Rubbish. Both Mk1 and 2 have a new back end, hence why described as a new architecture. The length of time is indicative of the amount of development. RBE2-AA is just an AESA antenna slapped on a PESA back end with limited functionality.
This suggests 2 phases of introduction. Mk1 in 2017 and Mk2 in 2019. Your opinion therefore isn’t worth jack.
http://ukarmedforcescommentary.blogspot.co.uk/search/label/Bright%20Adder
It has been clearly stated that it won’t be possible to have a fully-capable AESA radar in 2015: capabilities will be expanded and implemented over time, with the two successive releases of 2017 and 2019.
Any date on Rafale conformal radar? Hell no, they have no idea how long the study will take, or even the outcome of said study.
All those numbers are necessarily approximate, as they will vary depending on plenty of conditions even for the same airframe. A simple way to check it even without approaching a fighter is to go to a flying club and make a flight with any cessna or similar. one in the morning with cool air, the other in the afternoon under a good hot sunshine… you’ll notice your climb rates are nowhere near those you achieved in the morning.. and that’s just one parameter that can affect measurements
in any case, while approximate, these numbers still give a general idea, as there’s no reason for them to give particular advantage to one airframe over another
You wish.
:angel: Lukos, I thought only Chuck Norris was able to debunk a claim before I have made one.. 🙂
So why argue with someone when you agree with them?
This is painful.
1) What 2030 scenario have I presented. You are having arguments with yourself in your head if you think I’ve presented any such thing.

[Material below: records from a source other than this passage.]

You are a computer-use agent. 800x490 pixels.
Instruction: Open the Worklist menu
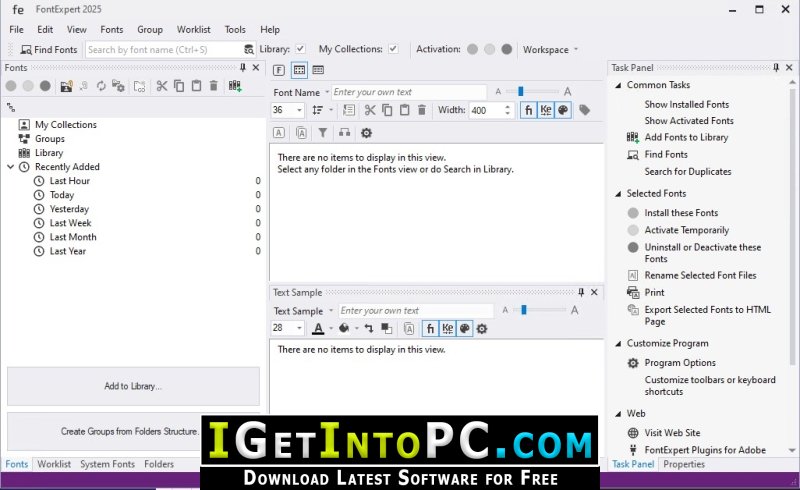[193, 30]
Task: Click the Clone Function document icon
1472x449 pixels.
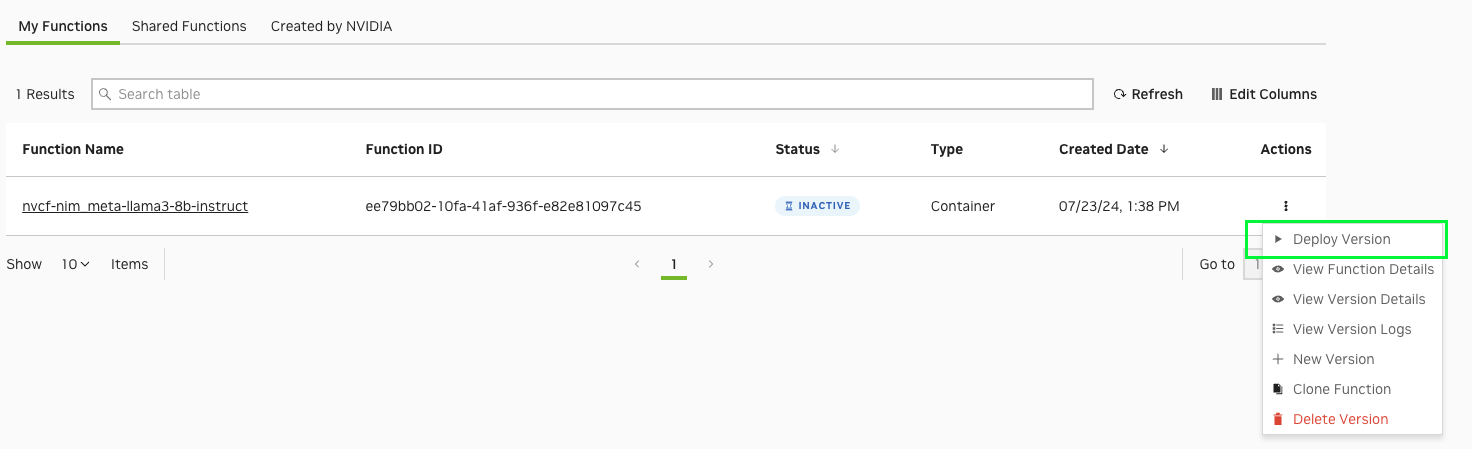Action: [x=1277, y=389]
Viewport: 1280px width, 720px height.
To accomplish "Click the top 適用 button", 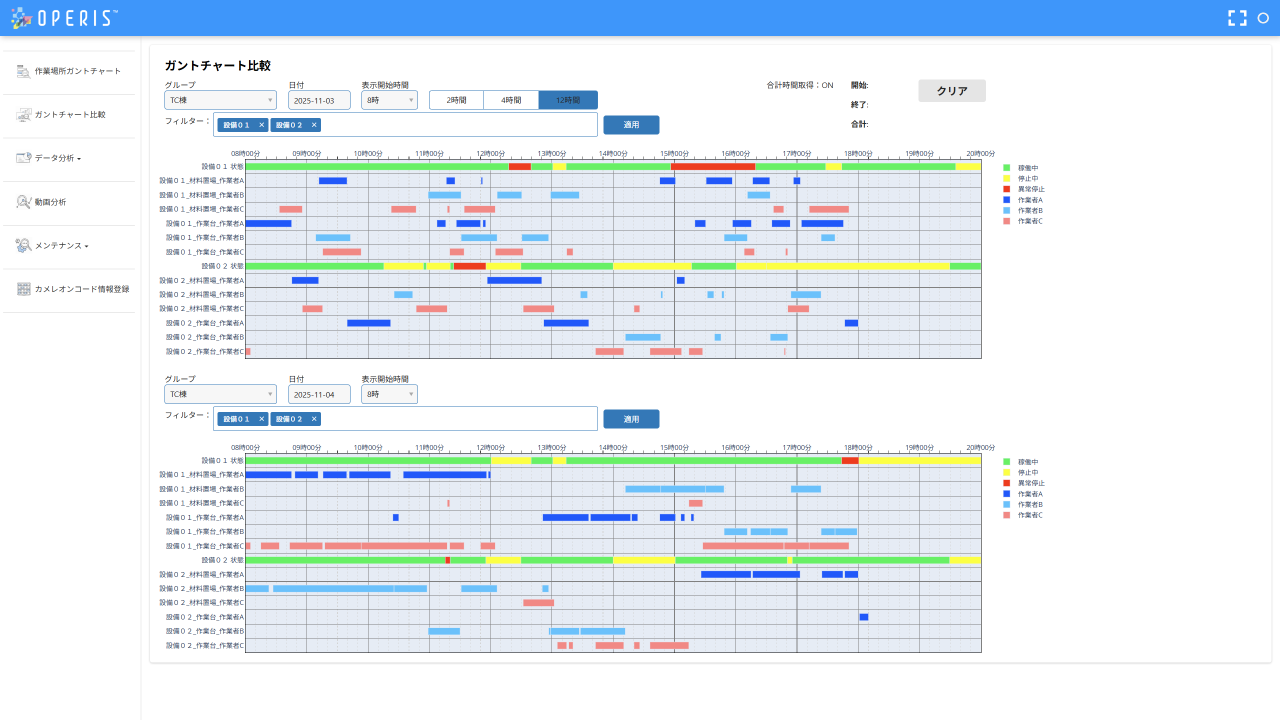I will 631,125.
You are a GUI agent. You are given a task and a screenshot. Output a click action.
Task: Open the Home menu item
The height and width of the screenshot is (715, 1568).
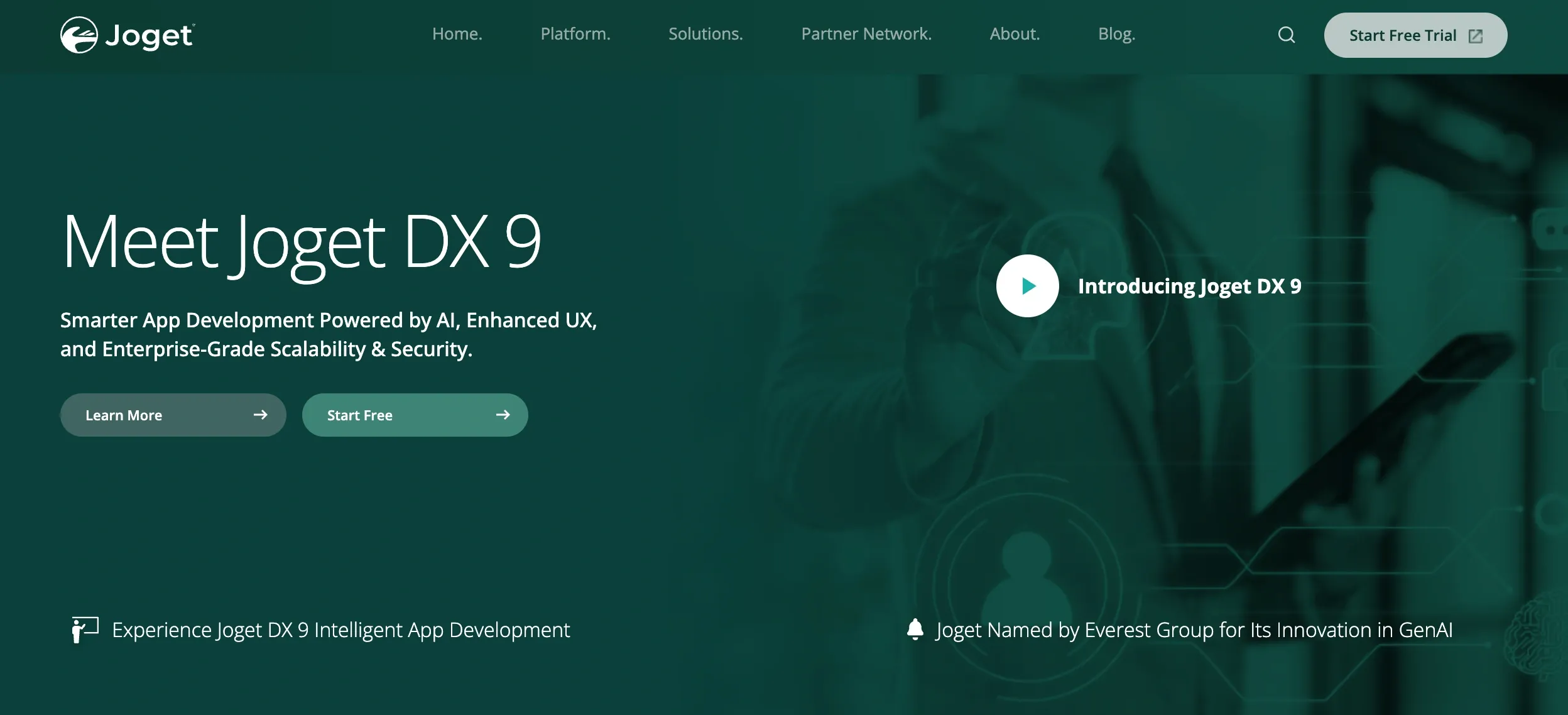tap(457, 34)
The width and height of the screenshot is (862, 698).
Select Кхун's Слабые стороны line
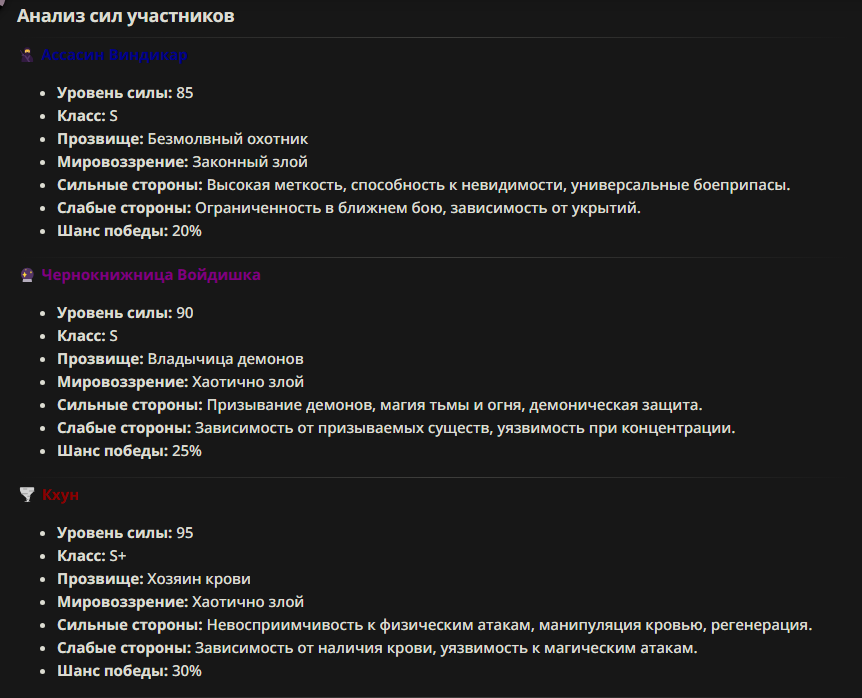pos(377,648)
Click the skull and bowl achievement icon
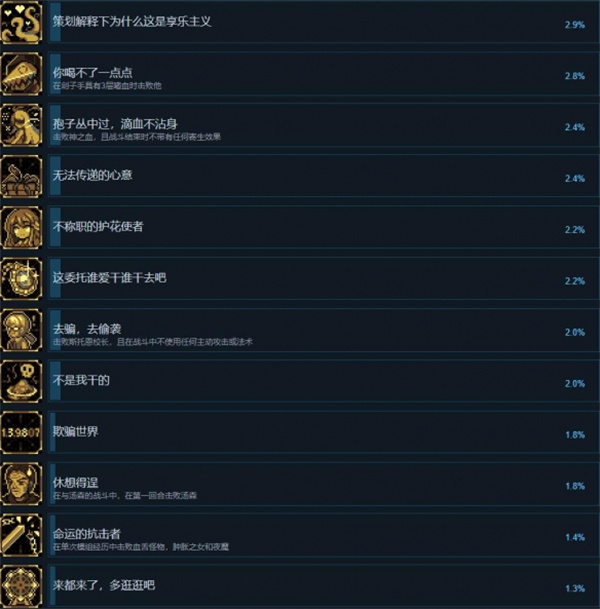 [x=21, y=381]
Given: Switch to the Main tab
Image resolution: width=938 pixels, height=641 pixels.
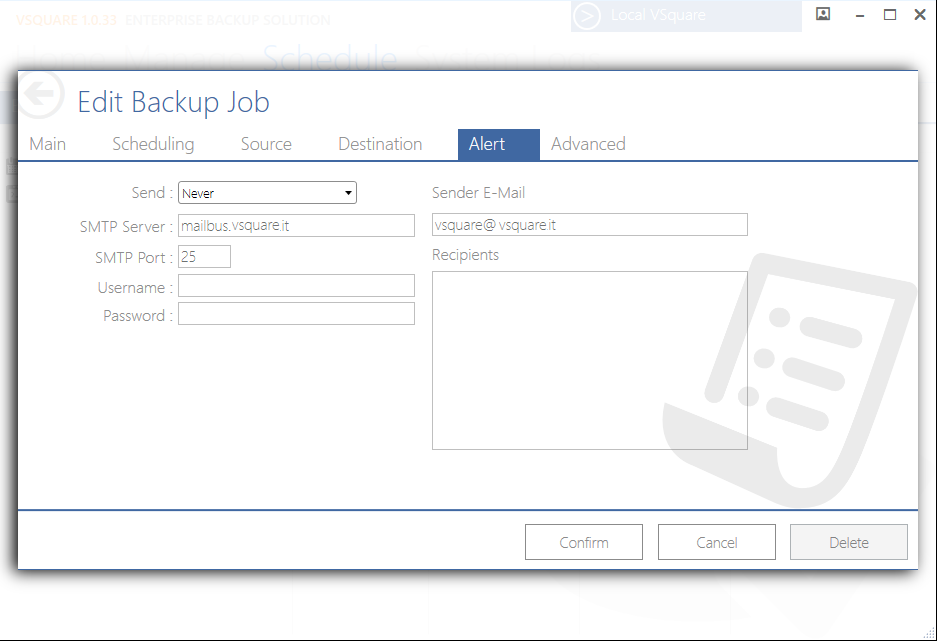Looking at the screenshot, I should (47, 144).
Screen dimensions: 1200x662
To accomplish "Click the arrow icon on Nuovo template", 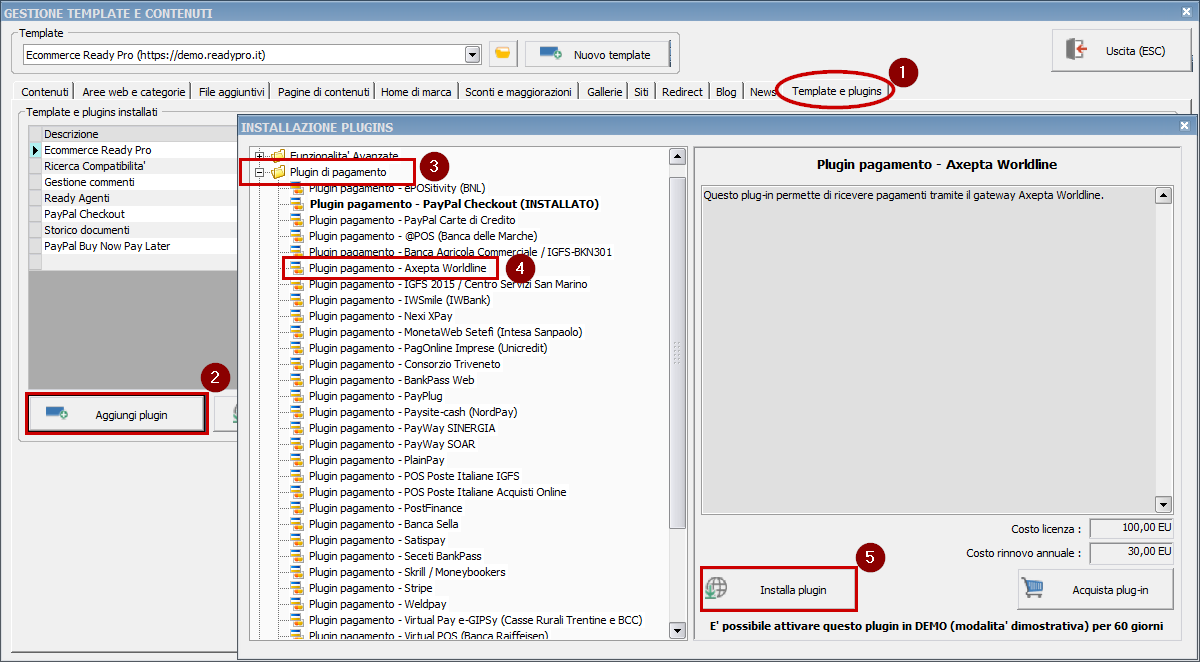I will click(552, 54).
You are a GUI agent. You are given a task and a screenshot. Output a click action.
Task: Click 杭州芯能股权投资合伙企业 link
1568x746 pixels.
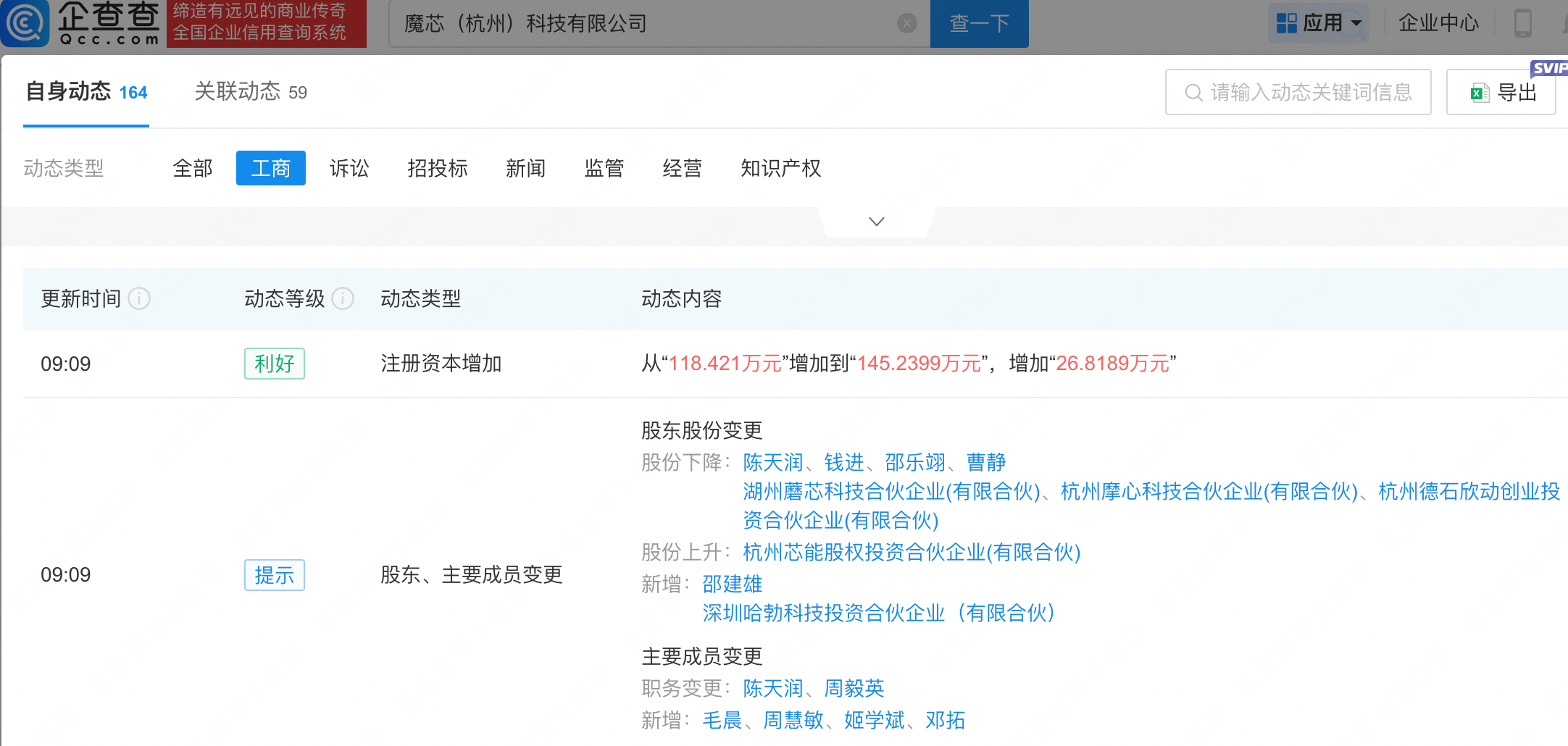tap(911, 552)
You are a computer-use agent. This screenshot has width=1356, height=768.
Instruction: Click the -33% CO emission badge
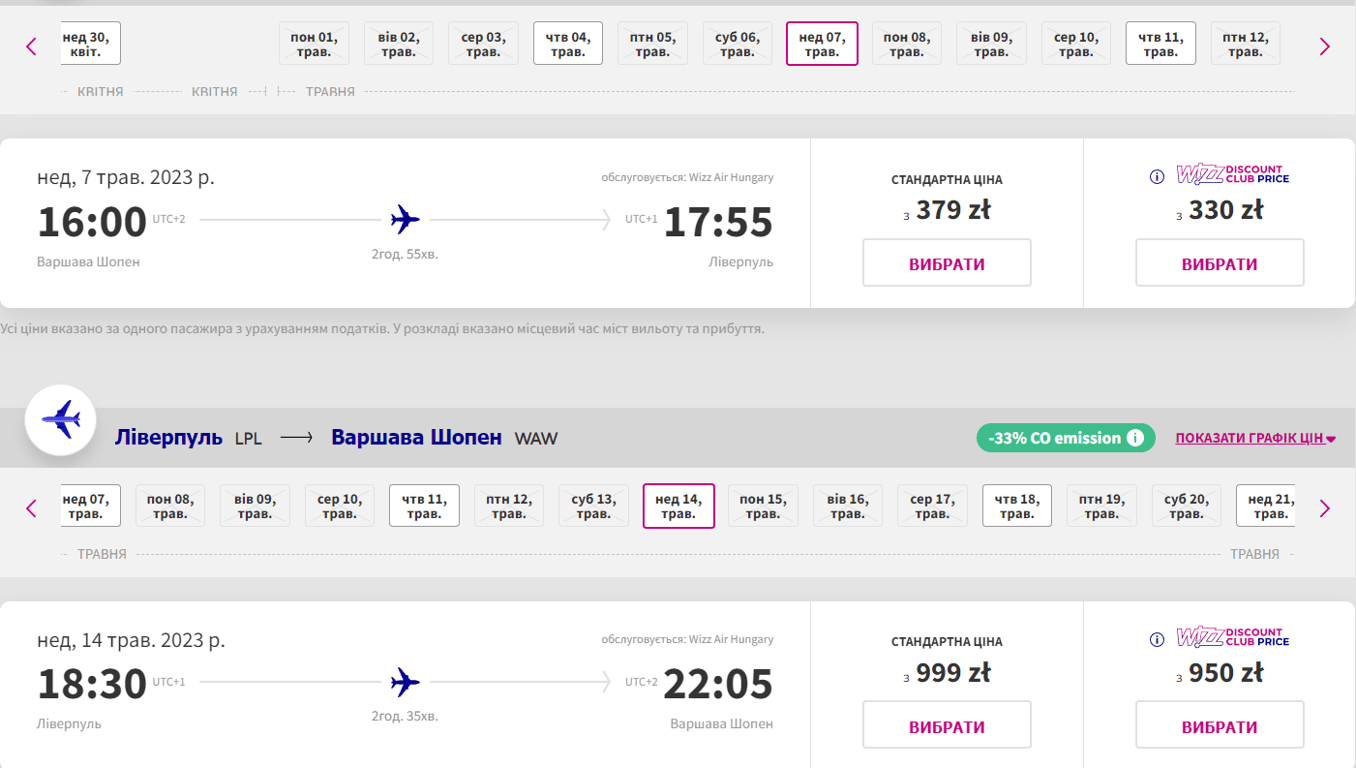coord(1053,438)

2) Do you know what the word conformal means?
3) Clearly you don’t, as radome size has to do nothing to do with conformal arrays!
Yes it does, because the randome would still be the centre piece of any conformal array and the physical structure of the aircraft would block FoV for radar emissions coming from the cheeks, except for near dead-ahead. Still a pie in the sky 2030, aircraft defunct anyway, kind of scenario.
Basically, what happens in real life is SPECTRA picking up Su-27’s radio emissions and such, fires a MICA silently long before the Su-27 even knows Rafales are around and SPECTRA makes about 20t of dead weight falling from the sky in a fireball… 😀
That wouldn’t entail a tail chase now would it? Here we’re dealing with a situation where an enemy has sneaked up behind you (which couldn’t happen with DAS). They picked your exhaust up on their IRST from 50+km away and are closing in for a R-27ET or R-73 shot. The other thing to note here is that the Su-35 can do Mach 2.35, so in a situation where you were hopelessly outnumbered, or out of missiles, you can’t run either due to the Rafale’s low supersonic performance ability.
Alright after deliberating with myself I have come to the conclusion that we should get rid of the lukos bickering & Rafale-envy. I have decided to use the nastiest means and I am determined to program a bug in his matrix:
So, lukos, which is better the EF or the F35?
Nic
F-35, 15 years newer, it should be better and is. The RAF would hardly be getting them if it wasn’t.